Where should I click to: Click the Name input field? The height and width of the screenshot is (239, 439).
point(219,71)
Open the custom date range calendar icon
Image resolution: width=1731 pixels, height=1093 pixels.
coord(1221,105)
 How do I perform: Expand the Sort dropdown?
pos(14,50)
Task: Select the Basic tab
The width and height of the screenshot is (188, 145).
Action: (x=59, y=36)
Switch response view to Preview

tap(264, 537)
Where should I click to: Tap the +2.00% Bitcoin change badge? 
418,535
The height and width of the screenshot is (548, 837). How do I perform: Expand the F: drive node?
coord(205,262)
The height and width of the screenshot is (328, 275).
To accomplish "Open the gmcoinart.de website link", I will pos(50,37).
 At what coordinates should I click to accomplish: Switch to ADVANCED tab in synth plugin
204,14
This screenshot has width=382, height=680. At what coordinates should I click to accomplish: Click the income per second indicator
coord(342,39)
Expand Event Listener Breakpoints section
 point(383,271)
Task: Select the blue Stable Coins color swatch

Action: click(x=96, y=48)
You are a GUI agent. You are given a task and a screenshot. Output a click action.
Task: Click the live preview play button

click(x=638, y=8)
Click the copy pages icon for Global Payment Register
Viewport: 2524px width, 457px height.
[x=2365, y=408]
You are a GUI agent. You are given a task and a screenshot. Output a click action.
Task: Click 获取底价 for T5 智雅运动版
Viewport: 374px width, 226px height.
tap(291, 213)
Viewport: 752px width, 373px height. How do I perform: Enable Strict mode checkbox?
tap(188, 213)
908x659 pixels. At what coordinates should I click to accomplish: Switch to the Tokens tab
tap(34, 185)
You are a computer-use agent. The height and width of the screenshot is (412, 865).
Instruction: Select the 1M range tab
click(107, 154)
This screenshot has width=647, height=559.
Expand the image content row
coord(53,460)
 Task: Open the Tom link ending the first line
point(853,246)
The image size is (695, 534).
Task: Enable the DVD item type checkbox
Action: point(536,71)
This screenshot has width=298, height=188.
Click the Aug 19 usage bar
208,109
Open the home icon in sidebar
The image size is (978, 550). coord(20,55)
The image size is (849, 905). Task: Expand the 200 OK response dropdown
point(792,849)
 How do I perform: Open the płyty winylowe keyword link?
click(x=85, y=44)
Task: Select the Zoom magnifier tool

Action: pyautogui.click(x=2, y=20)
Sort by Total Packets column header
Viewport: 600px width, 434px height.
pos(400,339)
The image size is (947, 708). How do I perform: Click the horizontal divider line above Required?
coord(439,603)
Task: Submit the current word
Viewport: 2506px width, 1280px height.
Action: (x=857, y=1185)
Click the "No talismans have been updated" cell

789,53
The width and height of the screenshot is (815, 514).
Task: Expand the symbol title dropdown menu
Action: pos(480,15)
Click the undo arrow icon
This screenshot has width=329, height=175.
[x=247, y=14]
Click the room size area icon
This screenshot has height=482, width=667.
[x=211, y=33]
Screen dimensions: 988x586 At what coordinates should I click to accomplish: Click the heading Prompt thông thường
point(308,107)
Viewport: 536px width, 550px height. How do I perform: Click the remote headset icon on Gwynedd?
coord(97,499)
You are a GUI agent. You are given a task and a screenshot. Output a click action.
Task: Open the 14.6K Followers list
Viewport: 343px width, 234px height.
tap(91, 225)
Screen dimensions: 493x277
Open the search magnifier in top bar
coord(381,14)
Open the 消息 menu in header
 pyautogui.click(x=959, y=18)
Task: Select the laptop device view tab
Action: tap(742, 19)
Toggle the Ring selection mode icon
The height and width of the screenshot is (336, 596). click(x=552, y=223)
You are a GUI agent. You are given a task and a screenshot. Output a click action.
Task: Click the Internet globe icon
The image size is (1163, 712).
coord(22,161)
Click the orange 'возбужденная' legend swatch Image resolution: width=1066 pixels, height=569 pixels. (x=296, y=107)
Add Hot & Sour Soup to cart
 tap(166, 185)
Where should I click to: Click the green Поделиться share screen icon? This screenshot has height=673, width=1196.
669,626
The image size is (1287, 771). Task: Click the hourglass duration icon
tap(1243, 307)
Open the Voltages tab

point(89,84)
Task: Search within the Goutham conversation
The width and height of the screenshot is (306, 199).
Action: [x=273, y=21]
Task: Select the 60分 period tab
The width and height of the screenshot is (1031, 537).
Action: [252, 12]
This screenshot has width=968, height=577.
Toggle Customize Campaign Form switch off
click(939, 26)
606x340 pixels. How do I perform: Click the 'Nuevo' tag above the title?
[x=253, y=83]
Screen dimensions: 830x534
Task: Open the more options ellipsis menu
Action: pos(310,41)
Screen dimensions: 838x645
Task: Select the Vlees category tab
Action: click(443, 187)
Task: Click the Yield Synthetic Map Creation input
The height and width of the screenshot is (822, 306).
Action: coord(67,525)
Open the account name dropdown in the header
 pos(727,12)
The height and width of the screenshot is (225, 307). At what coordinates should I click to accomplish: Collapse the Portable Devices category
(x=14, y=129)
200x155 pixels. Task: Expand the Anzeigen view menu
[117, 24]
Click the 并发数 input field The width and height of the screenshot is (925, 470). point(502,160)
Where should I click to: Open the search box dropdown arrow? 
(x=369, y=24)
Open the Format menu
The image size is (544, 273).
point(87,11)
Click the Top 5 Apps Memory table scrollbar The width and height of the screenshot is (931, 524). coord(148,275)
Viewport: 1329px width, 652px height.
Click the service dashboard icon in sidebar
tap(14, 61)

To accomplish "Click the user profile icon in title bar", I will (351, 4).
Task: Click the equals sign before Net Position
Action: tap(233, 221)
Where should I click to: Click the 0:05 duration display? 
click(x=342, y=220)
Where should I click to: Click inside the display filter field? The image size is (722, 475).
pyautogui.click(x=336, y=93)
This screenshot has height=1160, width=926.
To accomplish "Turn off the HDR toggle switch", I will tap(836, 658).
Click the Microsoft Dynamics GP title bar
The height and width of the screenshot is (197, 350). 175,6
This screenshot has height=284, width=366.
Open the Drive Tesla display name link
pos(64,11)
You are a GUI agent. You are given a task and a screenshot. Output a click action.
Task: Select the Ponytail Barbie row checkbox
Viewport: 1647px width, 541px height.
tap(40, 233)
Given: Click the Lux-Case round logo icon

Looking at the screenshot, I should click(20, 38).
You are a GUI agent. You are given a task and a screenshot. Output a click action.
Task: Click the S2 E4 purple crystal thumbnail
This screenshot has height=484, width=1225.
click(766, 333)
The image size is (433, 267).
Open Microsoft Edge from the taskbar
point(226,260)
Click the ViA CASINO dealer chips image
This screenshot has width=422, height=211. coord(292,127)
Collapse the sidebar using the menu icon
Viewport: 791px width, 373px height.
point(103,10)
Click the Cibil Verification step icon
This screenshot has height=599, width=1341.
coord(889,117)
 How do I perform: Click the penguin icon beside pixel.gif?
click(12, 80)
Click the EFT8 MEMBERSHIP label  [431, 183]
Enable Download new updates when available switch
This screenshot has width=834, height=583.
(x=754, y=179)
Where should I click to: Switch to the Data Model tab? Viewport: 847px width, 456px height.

- **Description of the task**: Nothing in the material should be left out; output it exactly.

- **Answer box**:
Where should I click to: Click the Name input field? The height and width of the screenshot is (239, 439).
point(219,71)
Open the custom date range calendar icon
Image resolution: width=1731 pixels, height=1093 pixels.
coord(1221,105)
 How do I perform: Expand the Sort dropdown?
pos(14,50)
Task: Select the Basic tab
The width and height of the screenshot is (188, 145).
Action: (x=59, y=36)
Switch response view to Preview

tap(264, 537)
Where should I click to: Tap the +2.00% Bitcoin change badge? 
418,535
The height and width of the screenshot is (548, 837). How do I perform: Expand the F: drive node?
coord(205,262)
The height and width of the screenshot is (328, 275).
To accomplish "Open the gmcoinart.de website link", I will pos(50,37).
 At what coordinates should I click to accomplish: Switch to ADVANCED tab in synth plugin
204,14
This screenshot has width=382, height=680. At what coordinates should I click to accomplish: Click the income per second indicator
coord(342,39)
Expand Event Listener Breakpoints section
 point(383,271)
Task: Select the blue Stable Coins color swatch

Action: click(x=96, y=48)
You are a GUI agent. You are given a task and a screenshot. Output a click action.
Task: Click the live preview play button

click(x=638, y=8)
Click the copy pages icon for Global Payment Register
Viewport: 2524px width, 457px height.
[x=2365, y=408]
You are a GUI agent. You are given a task and a screenshot. Output a click action.
Task: Click 获取底价 for T5 智雅运动版
Viewport: 374px width, 226px height.
tap(291, 213)
Viewport: 752px width, 373px height. How do I perform: Enable Strict mode checkbox?
tap(188, 213)
908x659 pixels. At what coordinates should I click to accomplish: Switch to the Tokens tab
tap(34, 185)
You are a computer-use agent. The height and width of the screenshot is (412, 865).
Instruction: Select the 1M range tab
click(107, 154)
This screenshot has width=647, height=559.
Expand the image content row
coord(53,460)
 Task: Open the Tom link ending the first line
point(853,246)
The image size is (695, 534).
Task: Enable the DVD item type checkbox
Action: point(536,71)
This screenshot has width=298, height=188.
Click the Aug 19 usage bar
208,109
Open the home icon in sidebar
The image size is (978, 550). coord(20,55)
The image size is (849, 905). Task: Expand the 200 OK response dropdown
point(792,849)
 How do I perform: Open the płyty winylowe keyword link?
click(x=85, y=44)
Task: Select the Zoom magnifier tool

Action: pyautogui.click(x=2, y=20)
Sort by Total Packets column header
Viewport: 600px width, 434px height.
pos(400,339)
The image size is (947, 708). How do I perform: Click the horizontal divider line above Required?
coord(439,603)
Task: Submit the current word
Viewport: 2506px width, 1280px height.
Action: (x=857, y=1185)
Click the "No talismans have been updated" cell

789,53
The width and height of the screenshot is (815, 514).
Task: Expand the symbol title dropdown menu
Action: pos(480,15)
Click the undo arrow icon
This screenshot has width=329, height=175.
[x=247, y=14]
Click the room size area icon
This screenshot has height=482, width=667.
[x=211, y=33]
Screen dimensions: 988x586 At what coordinates should I click to accomplish: Click the heading Prompt thông thường
point(308,107)
Viewport: 536px width, 550px height. How do I perform: Click the remote headset icon on Gwynedd?
coord(97,499)
You are a GUI agent. You are given a task and a screenshot. Output a click action.
Task: Open the 14.6K Followers list
Viewport: 343px width, 234px height.
tap(91, 225)
Screen dimensions: 493x277
Open the search magnifier in top bar
coord(381,14)
Open the 消息 menu in header
 pyautogui.click(x=959, y=18)
Task: Select the laptop device view tab
Action: tap(742, 19)
Toggle the Ring selection mode icon
The height and width of the screenshot is (336, 596). click(x=552, y=223)
You are a GUI agent. You are given a task and a screenshot. Output a click action.
Task: Click the Internet globe icon
The image size is (1163, 712).
coord(22,161)
Click the orange 'возбужденная' legend swatch Image resolution: width=1066 pixels, height=569 pixels. (x=296, y=107)
Add Hot & Sour Soup to cart
 tap(166, 185)
Where should I click to: Click the green Поделиться share screen icon? This screenshot has height=673, width=1196.
669,626
The image size is (1287, 771). Task: Click the hourglass duration icon
tap(1243, 307)
Open the Voltages tab

point(89,84)
Task: Search within the Goutham conversation
The width and height of the screenshot is (306, 199).
Action: [x=273, y=21]
Task: Select the 60分 period tab
The width and height of the screenshot is (1031, 537).
Action: [252, 12]
This screenshot has width=968, height=577.
Toggle Customize Campaign Form switch off
click(939, 26)
606x340 pixels. How do I perform: Click the 'Nuevo' tag above the title?
[x=253, y=83]
Screen dimensions: 830x534
Task: Open the more options ellipsis menu
Action: pos(310,41)
Screen dimensions: 838x645
Task: Select the Vlees category tab
Action: click(443, 187)
Task: Click the Yield Synthetic Map Creation input
The height and width of the screenshot is (822, 306).
Action: coord(67,525)
Open the account name dropdown in the header
 pos(727,12)
The height and width of the screenshot is (225, 307). At what coordinates should I click to accomplish: Collapse the Portable Devices category
(x=14, y=129)
200x155 pixels. Task: Expand the Anzeigen view menu
[117, 24]
Click the 并发数 input field The width and height of the screenshot is (925, 470). point(502,160)
Where should I click to: Open the search box dropdown arrow? 
(x=369, y=24)
Open the Format menu
The image size is (544, 273).
point(87,11)
Click the Top 5 Apps Memory table scrollbar The width and height of the screenshot is (931, 524). coord(148,275)
Viewport: 1329px width, 652px height.
Click the service dashboard icon in sidebar
tap(14, 61)

To accomplish "Click the user profile icon in title bar", I will (351, 4).
Task: Click the equals sign before Net Position
Action: tap(233, 221)
Where should I click to: Click the 0:05 duration display? 
click(x=342, y=220)
Where should I click to: Click inside the display filter field? The image size is (722, 475).
pyautogui.click(x=336, y=93)
This screenshot has height=1160, width=926.
To accomplish "Turn off the HDR toggle switch", I will tap(836, 658).
Click the Microsoft Dynamics GP title bar
The height and width of the screenshot is (197, 350). 175,6
This screenshot has height=284, width=366.
Open the Drive Tesla display name link
pos(64,11)
You are a GUI agent. You are given a task and a screenshot. Output a click action.
Task: Select the Ponytail Barbie row checkbox
Viewport: 1647px width, 541px height.
tap(40, 233)
Given: Click the Lux-Case round logo icon

Looking at the screenshot, I should click(20, 38).
You are a GUI agent. You are given a task and a screenshot. Output a click action.
Task: Click the S2 E4 purple crystal thumbnail
This screenshot has height=484, width=1225.
click(766, 333)
The image size is (433, 267).
Open Microsoft Edge from the taskbar
point(226,260)
Click the ViA CASINO dealer chips image
This screenshot has width=422, height=211. coord(292,127)
Collapse the sidebar using the menu icon
Viewport: 791px width, 373px height.
point(103,10)
Click the Cibil Verification step icon
This screenshot has height=599, width=1341.
coord(889,117)
 How do I perform: Click the penguin icon beside pixel.gif?
click(12, 80)
Click the EFT8 MEMBERSHIP label  [431, 183]
Enable Download new updates when available switch
This screenshot has width=834, height=583.
(x=754, y=179)
Where should I click to: Switch to the Data Model tab? Viewport: 847px width, 456px height.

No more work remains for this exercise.